Tag Archives: Afghanistan

This is what happens to you when you are killed in Afghanistan*

It’s actually an article about the stress that Mortuary Affairs soldiers in Afghanistan face, but also contains an excellent description of the grim duty they perform, a duty faced with Dignity, Reverence, Respect.

The process starts when the phone rings. An officer tracking flights into the base calls the mortuary affairs unit with an alert that in 30 minutes to an hour an aircraft will touch down carrying a servicemember’s remains.

The team in the hangar responds with practiced urgency. One member of the “clean hands” crew contacts the unit of the deceased to gather details for a case file that will travel with the body to the United States. Two members iron an American flag to drape over the top half of an aluminum transfer case that will hold the remains.
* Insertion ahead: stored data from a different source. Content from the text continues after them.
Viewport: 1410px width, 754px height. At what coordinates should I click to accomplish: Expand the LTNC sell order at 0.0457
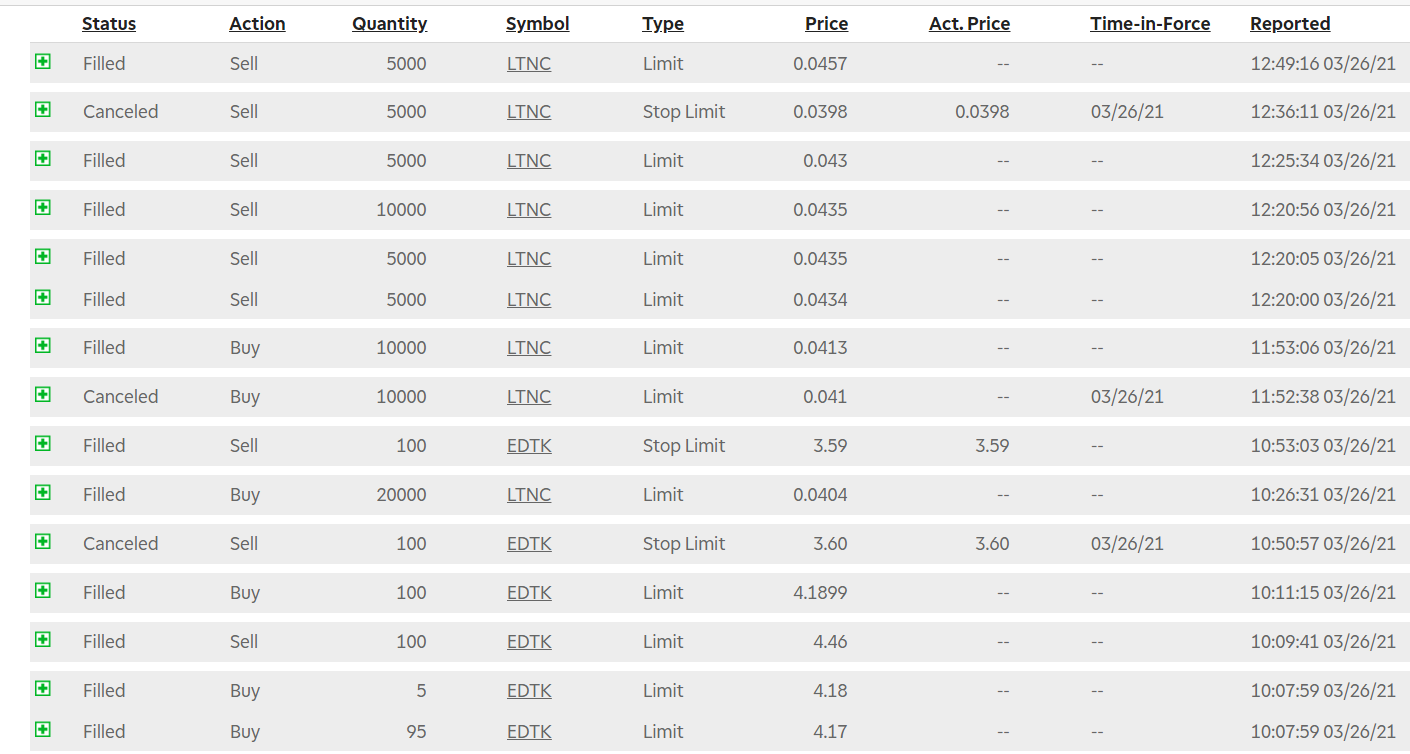pos(43,62)
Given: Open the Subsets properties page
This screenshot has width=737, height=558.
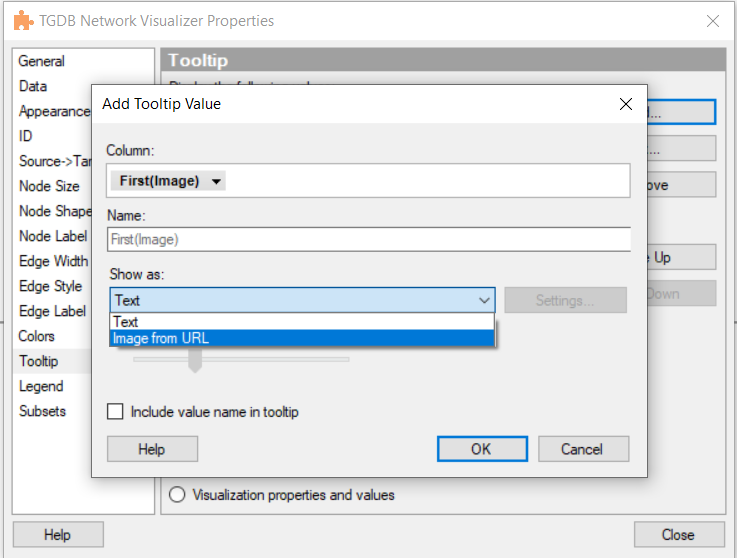Looking at the screenshot, I should [42, 411].
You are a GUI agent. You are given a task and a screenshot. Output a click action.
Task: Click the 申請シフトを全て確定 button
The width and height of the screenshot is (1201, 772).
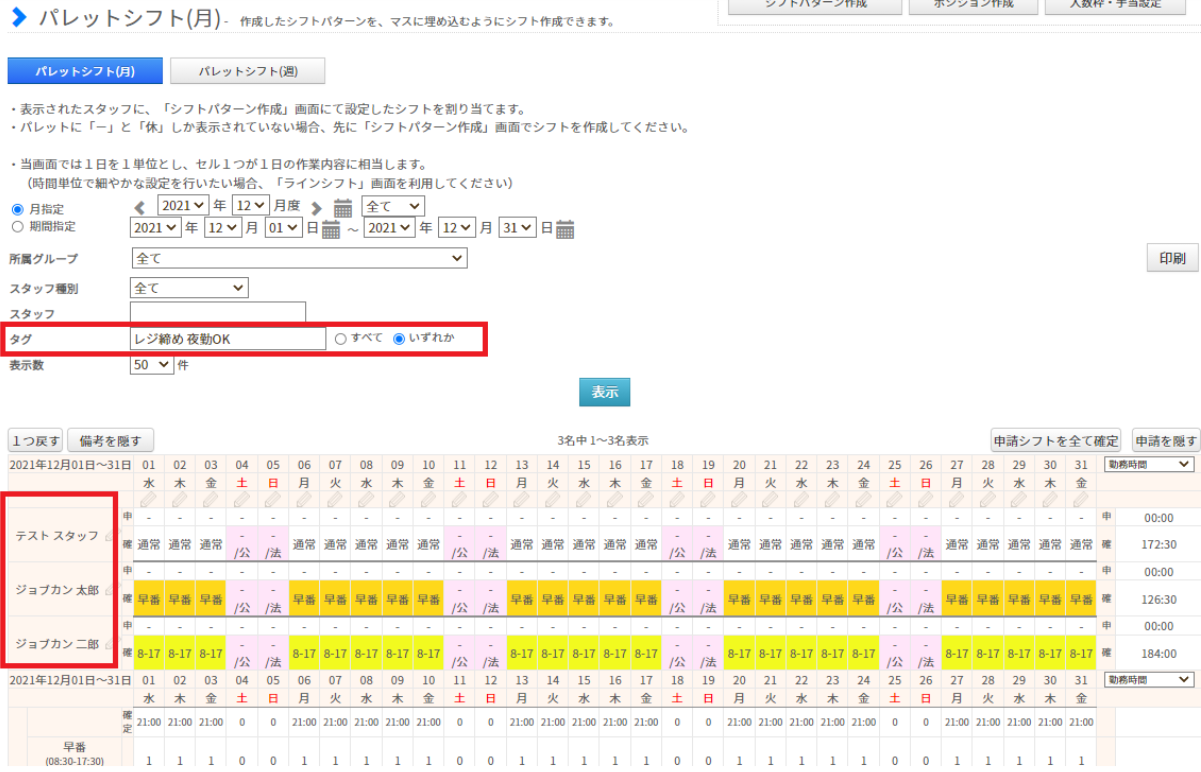(1055, 441)
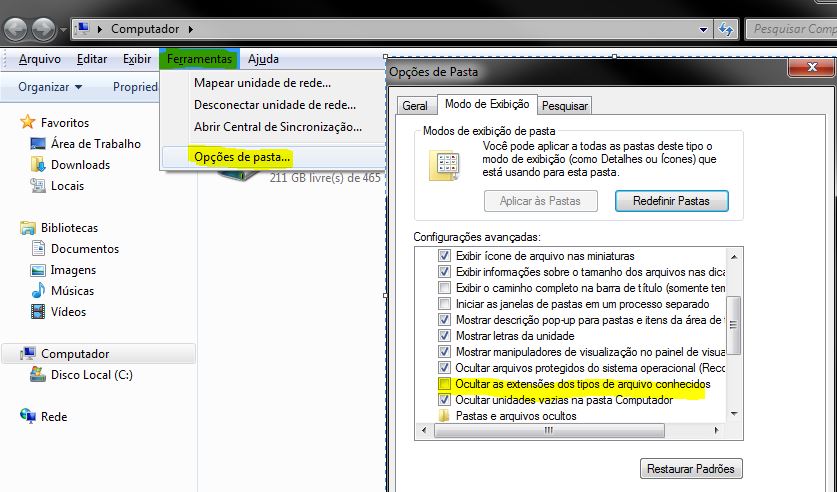Image resolution: width=837 pixels, height=492 pixels.
Task: Choose Opções de pasta menu entry
Action: click(242, 157)
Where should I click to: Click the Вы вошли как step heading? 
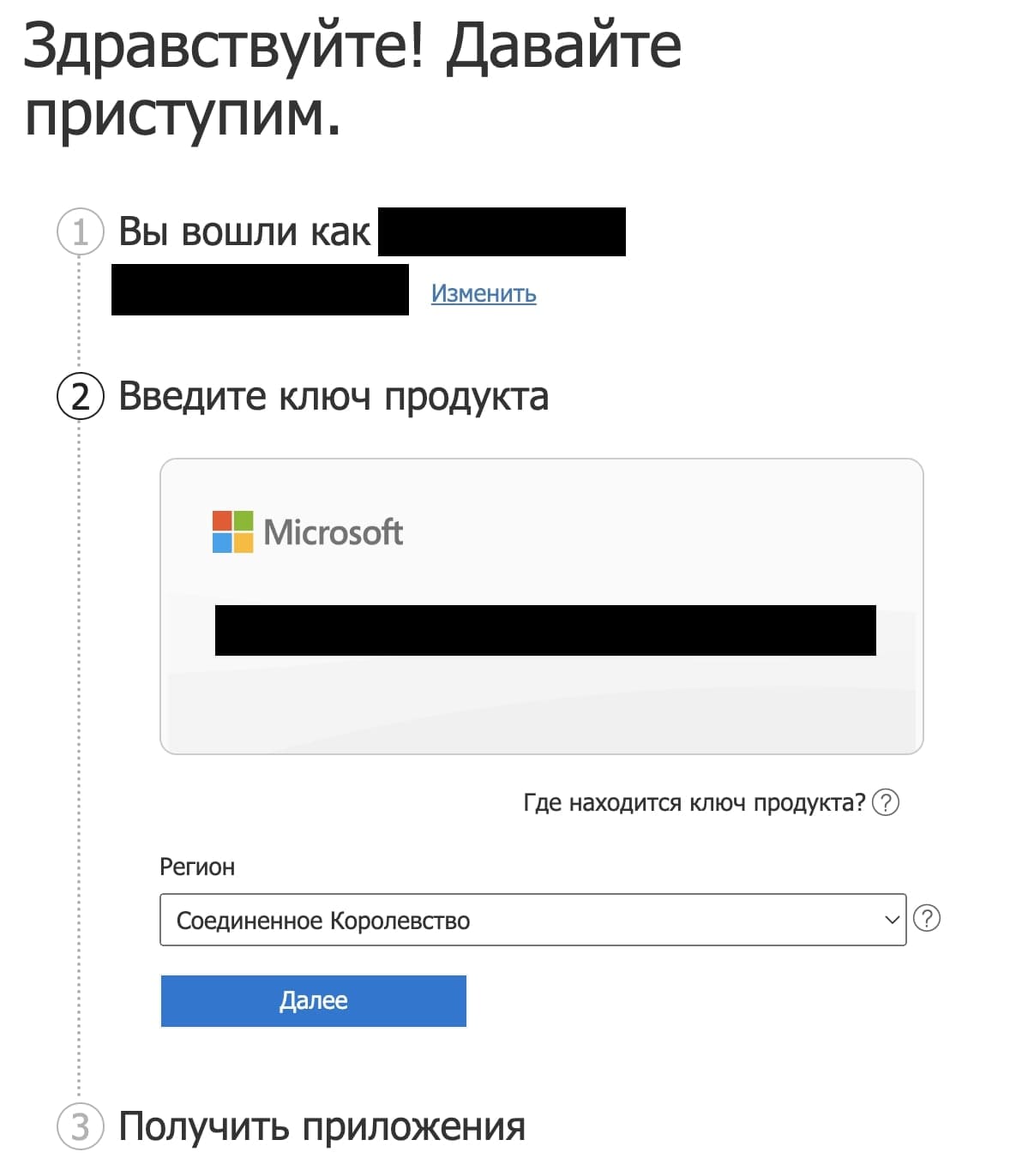(x=244, y=231)
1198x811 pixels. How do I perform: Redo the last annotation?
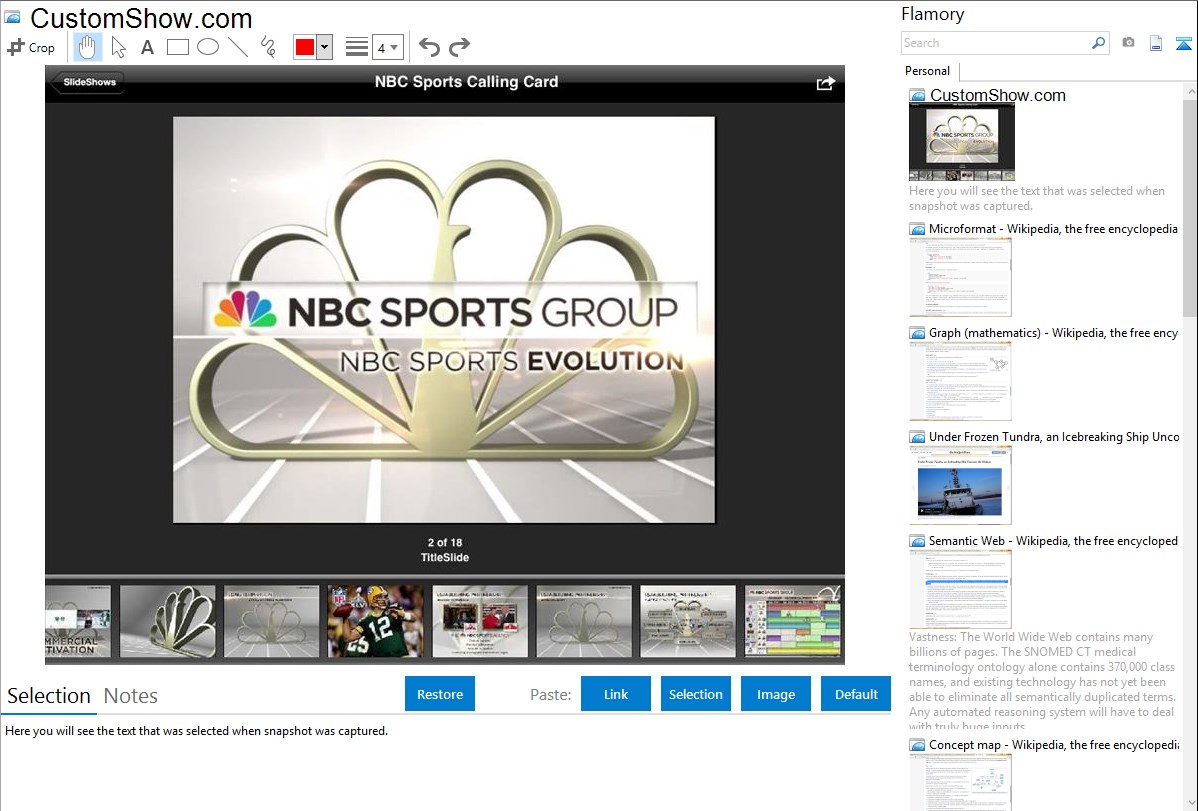[x=459, y=47]
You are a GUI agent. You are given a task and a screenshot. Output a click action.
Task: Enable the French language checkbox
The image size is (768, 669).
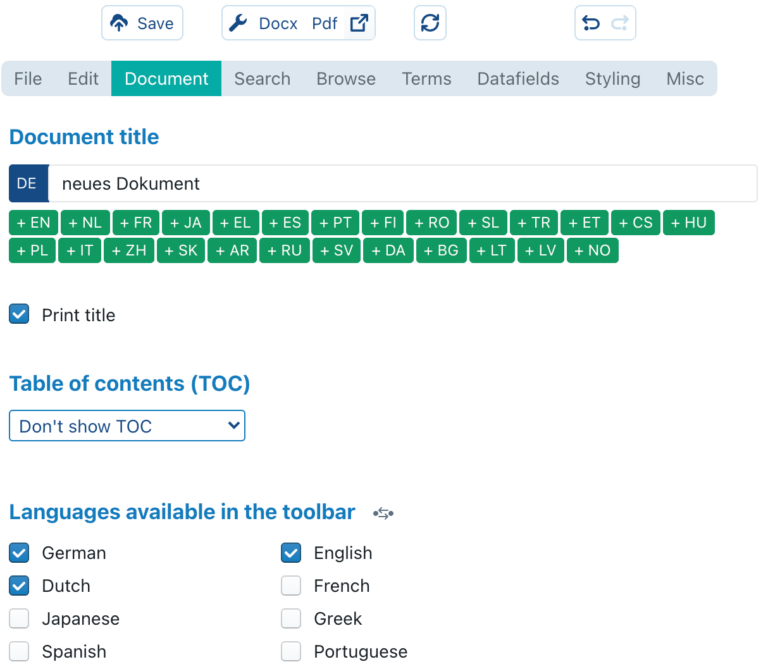click(x=291, y=586)
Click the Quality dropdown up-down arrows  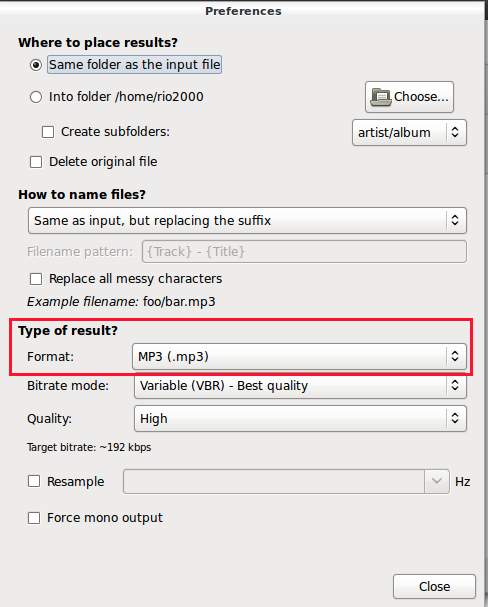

If their team receives the call, Siverand and Valdivia climb into a box truck parked in the mortuary compound and drive to the flight line. In their downtime, while playing “Call of Duty” or poker, a relaxed repartee flows between them. In the vehicle, silence prevails.

The two pull up close to the plane or helicopter. They enter the aircraft and salute the dead servicemember and the military escorts accompanying the remains. The escorts help load the black body bag into the back of the truck. The body rides feet first. Siverand and Valdivia salute again, close the door and return to the compound.

In the hangar, under the cold glow of fluorescent lights, they wheel the remains on a gurney and stop beside a steel table. They move to opposite sides of the bag’s bottom end. Each pauses to steady his thoughts, to brace for a moment that never feels ordinary.

Valdivia unzips the bag. “I don’t like doing it, so he does it,” Siverand says. “But once it’s open, you scan what’s there and get to work.”

Mortuary Affairs is, thankfully, a terribly small community in the Army.

Incidentally, friend of the blog Jennifer Holik has written a two part piece on the Graves Registration Service in World War II. Part I. Part II.

Finally, an update on yesterday’s post on the Honor Guard social media incident. The soldier at the the heart of the incident has been suspended from participation in funerals, and the incident is under investigation.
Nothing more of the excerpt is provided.